After a few hours of language class, I was more than ready for lunch. As lunch is the main meal of the day, I always prepare myself to eat a bit more at this meal. Thank goodness today’s specialty was yummy – vegetable soup and tortillas (tortilla here refers to little fried pieces of dough). Despite not wanting to eat too many fried dough delicacies, I ate like 5 or 6. I also ate two bowls full of the healthier yummy veggie soup. Oh well – that’s why I’m jogging! Before I knew it, it was time to get back to CHP (stands for the Center for Human Potential and it’s the name of the company that handles all of the Peace Corps training needs here in Paraguay) and an afternoon of technical training. The topic of this tech session was civic education. Getting people – especially kids, to see the importance in getting involved in their new democracy is really important. We learned more about a local NGO working out of Asuncion named ABC Color. They make a lot of games that are easily purchased (very cheap) and can be played by both adults and children.

The day was rounded out by my after-school snack, 4 mandarin oranges and a handful of peanuts. Dinner, when it came was yet more Sopa Paraguaya – a type of corn bread that has onions and cheese in it, in case I’ve not mentioned it before. Not bad really, but you get sick of it after you eat it for dinner a few days in a row!

After dinner I watched a movie on my laptop and then crawled into my sleeping bag and appreciated the warmth it provided. It´s amazing how cozy and comfortable warmth can be! It makes it that much harder to get out of bed in the morning – especially for a 6am morning jog! Oh well, my two friends (Karen and Courtney) and I are committed to getting some excercise during training.

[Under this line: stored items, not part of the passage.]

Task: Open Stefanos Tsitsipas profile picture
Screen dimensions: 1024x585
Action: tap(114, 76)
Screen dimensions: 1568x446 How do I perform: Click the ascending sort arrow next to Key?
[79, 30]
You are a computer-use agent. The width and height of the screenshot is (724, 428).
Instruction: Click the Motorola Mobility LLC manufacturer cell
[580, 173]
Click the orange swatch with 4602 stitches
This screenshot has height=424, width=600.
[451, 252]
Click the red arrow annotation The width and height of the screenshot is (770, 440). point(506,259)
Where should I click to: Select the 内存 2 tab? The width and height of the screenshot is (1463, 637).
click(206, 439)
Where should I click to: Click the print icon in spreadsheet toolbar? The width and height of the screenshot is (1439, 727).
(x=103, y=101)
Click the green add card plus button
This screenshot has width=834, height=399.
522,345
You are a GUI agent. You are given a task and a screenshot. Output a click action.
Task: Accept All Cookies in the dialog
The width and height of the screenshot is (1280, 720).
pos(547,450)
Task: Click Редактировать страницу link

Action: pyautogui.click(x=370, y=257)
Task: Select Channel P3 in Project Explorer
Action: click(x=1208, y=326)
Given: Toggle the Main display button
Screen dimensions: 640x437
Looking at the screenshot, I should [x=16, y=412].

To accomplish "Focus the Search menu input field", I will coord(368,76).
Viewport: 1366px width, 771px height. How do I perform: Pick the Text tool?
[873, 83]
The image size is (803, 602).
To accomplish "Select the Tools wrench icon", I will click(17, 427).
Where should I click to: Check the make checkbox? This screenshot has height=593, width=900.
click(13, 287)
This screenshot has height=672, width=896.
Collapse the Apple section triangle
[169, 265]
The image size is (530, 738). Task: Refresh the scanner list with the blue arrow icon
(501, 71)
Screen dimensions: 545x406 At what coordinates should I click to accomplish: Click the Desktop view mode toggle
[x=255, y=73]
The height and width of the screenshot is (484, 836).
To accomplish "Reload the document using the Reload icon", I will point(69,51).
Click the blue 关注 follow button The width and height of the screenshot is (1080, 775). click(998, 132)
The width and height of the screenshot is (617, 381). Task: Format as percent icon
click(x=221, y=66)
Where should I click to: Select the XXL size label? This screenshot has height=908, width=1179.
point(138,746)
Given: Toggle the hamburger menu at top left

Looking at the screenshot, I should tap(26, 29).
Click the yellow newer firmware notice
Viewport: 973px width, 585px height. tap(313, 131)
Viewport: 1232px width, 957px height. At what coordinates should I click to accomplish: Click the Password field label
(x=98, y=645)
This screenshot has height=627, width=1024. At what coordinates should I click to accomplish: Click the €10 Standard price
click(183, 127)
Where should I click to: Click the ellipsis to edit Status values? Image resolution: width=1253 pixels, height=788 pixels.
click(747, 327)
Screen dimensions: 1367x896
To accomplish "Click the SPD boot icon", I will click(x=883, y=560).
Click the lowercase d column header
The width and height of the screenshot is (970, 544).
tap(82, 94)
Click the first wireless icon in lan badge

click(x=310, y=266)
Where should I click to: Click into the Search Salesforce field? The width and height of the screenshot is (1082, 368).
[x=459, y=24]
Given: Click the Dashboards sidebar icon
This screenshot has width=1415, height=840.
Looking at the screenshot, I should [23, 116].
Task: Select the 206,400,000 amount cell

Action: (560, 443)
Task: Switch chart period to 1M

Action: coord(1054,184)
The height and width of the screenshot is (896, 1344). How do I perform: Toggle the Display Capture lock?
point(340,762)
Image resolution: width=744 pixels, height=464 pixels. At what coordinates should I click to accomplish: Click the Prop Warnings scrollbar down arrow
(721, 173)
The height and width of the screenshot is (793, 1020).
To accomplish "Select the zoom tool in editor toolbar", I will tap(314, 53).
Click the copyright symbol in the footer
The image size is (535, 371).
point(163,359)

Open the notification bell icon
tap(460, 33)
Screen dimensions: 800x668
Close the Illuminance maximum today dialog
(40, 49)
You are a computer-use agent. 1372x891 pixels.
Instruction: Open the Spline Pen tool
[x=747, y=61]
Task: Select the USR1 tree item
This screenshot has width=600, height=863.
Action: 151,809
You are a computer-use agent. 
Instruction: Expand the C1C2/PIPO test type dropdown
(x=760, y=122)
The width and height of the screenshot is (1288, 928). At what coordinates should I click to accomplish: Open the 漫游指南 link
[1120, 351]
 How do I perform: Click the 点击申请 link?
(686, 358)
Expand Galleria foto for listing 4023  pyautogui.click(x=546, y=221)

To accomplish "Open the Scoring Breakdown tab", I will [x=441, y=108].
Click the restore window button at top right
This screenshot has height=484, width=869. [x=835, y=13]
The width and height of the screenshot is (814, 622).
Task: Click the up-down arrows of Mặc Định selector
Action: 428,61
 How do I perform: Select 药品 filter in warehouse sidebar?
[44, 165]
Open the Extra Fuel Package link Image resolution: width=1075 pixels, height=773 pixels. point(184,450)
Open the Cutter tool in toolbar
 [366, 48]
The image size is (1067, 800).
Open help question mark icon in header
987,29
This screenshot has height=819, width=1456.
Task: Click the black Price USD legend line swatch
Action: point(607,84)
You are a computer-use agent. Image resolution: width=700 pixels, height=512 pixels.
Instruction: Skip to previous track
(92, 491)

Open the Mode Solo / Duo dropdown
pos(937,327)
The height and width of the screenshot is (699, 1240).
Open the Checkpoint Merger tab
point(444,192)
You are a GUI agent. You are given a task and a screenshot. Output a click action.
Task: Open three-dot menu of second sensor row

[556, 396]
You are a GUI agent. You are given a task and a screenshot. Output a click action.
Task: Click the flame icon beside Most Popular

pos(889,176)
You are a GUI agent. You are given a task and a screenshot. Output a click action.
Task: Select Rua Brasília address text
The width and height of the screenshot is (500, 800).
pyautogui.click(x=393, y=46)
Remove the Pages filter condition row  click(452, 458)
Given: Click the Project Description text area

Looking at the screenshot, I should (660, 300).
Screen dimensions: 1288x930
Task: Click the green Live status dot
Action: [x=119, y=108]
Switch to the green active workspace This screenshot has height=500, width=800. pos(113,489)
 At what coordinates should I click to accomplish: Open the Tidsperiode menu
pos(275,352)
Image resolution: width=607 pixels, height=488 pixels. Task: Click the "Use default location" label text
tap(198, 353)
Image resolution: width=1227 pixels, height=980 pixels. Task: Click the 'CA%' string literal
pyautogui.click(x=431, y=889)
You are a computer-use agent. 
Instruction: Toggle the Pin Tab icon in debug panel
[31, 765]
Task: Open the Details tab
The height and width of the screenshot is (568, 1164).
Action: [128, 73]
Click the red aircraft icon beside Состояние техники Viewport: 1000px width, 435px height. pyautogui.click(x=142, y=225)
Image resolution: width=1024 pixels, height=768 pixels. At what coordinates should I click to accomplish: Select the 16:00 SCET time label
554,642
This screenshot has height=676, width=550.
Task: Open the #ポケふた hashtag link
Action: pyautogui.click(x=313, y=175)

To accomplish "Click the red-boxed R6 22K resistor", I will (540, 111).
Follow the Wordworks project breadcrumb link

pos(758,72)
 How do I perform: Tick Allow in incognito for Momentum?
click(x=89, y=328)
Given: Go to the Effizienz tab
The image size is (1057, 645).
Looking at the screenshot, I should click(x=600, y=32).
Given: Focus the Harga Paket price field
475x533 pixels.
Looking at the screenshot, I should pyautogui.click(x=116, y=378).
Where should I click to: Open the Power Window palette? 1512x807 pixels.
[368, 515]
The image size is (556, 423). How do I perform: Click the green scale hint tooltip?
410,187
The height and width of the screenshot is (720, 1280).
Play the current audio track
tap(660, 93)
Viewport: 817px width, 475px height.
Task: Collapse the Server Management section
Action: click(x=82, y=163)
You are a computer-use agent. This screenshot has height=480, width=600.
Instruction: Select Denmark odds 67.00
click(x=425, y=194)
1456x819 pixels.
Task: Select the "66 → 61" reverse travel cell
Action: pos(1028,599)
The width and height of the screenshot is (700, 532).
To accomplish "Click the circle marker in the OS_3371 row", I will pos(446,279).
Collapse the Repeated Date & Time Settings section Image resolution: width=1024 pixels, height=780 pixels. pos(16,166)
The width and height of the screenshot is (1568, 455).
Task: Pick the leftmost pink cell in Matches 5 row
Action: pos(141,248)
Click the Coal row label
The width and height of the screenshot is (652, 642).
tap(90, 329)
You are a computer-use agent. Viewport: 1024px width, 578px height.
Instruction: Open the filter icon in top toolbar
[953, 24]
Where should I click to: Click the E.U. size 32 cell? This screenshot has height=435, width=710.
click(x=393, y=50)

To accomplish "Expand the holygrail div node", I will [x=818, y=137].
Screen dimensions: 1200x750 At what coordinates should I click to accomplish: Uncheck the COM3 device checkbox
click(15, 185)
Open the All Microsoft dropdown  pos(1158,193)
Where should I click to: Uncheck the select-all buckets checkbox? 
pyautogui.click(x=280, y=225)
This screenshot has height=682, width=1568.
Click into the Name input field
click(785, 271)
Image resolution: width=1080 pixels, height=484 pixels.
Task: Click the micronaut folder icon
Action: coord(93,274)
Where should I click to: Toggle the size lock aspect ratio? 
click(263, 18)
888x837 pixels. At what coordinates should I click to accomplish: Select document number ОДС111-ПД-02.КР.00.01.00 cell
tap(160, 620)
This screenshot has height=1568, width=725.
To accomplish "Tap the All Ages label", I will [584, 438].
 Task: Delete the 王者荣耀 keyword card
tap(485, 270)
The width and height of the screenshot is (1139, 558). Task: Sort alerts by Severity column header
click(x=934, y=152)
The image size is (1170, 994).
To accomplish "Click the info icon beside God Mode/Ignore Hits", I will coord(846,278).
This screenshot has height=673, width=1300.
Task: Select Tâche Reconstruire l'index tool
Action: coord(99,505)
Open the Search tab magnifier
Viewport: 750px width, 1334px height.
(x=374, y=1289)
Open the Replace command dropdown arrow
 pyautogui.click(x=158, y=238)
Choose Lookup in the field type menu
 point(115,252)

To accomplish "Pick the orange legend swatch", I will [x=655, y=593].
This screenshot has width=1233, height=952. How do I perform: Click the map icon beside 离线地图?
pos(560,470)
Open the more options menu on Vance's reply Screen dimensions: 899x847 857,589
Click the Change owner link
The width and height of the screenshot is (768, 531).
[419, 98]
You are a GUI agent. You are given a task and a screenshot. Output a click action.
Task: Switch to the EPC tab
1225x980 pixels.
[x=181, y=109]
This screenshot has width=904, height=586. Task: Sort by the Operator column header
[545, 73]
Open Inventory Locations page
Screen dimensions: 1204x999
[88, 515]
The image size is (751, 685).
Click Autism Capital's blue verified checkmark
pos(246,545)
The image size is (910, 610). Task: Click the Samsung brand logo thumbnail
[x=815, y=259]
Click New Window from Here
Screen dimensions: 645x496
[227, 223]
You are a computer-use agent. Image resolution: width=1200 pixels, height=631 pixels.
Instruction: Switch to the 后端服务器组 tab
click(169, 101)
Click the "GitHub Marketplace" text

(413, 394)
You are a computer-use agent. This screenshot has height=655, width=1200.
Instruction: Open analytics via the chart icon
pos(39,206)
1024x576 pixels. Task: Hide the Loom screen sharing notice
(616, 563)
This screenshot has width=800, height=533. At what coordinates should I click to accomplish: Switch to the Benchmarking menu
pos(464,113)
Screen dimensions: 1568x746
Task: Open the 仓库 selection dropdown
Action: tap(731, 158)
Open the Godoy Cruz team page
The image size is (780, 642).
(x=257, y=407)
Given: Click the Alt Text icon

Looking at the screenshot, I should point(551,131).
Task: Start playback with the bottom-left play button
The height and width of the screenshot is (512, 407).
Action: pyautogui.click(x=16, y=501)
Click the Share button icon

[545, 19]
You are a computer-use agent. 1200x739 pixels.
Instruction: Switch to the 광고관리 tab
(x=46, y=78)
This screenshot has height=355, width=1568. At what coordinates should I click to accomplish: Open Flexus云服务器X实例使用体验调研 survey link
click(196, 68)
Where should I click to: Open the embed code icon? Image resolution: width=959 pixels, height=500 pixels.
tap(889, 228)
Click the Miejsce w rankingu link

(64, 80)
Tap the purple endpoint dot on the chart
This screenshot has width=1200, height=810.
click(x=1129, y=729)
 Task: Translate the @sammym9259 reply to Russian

Well, that´s a typical day for me, if there can be such a thing. Thanks for the comments – keep them coming. And thanks for all of your support!

Saturday, June 21, 2008

Adventures on the way to, from and in Horqueta!

As promised, here are my tales of my recent visit to Horqueta:

I was supposed to travel with Sasha, who is a member of the Rural Economic Development (RED) group, so I waited at our training site for her to come from her training site a few towns over. One of the trainers was coming up to Guarambare and had offered her a ride. While I waited our Associate Peace Corps Director, (the Municipal Development Volunteers’ work supervisor) or APCD Fernando, and the Muni Coordinator (a 3rd year volunteer who extends to act as an assistant to the APCD), Chris, turned up at the Guarambare training site. The reason I bring up their presence is that they were surely headed to Asuncion and I was certain they would offer us a ride. Oh to avoid the buses in Paraguay!

Not only did they offer us a ride, but we even stopped at the bus terminal on our way into Asuncion. Sasha and I bought our tickets in advance so all we would have to do later is find our bus and get on it! Chris also offered to let us crash at his apartment while we waited for our bus. We got into Asuncion around 8PM and our night bus wasn’t leaving until 11:45PM. So we all headed to his apartment where he lives with four other PC Coordinators. Each sector here (AgroForestry, Health, Environmental Education, and the Muni’s) has a 3rd year volunteer that acts as a coordinator. At any rate, Chris and his roommates had planned “Italian night.” This consists not only of preparing cuisine from said region, but dressing the part as well. One of the other volunteers lent Sasha and me some cute clothes that could pass for Italian. The men were all dressed as Italian-American stereotypes but it was pretty funny nonetheless. We had great food and great fun – and all before our trip even began!

The night bus was pretty chuchi (Paraguayan Spanish for posh) – but we didn’t mind one bit at all. The trip was supposed to take about six hours (making our ETA around 6AM) but the rainy weather slowed us down and we didn’t turn up in Horqueta until nearly 7:30AM. Rachel, the Volunteer I would be staying with, spotted us right away (not sure, if it was the bewildered look on our faces or our fancy hiker’s backpacks) and we all walked the 10 minutes to Rachel’s house. Sasha still needed to get on another bus to go to her site but the volunteer she was visiting, a Tennessean named Mary, was trying to come and meet her. The roads had been washed away in Mary’s site (Tacuati) and she was stuck in a town b/t hers and Horqueta. Sasha left a few hours later when we figured out she could take a bus that was running on another road that let into Mary’s site.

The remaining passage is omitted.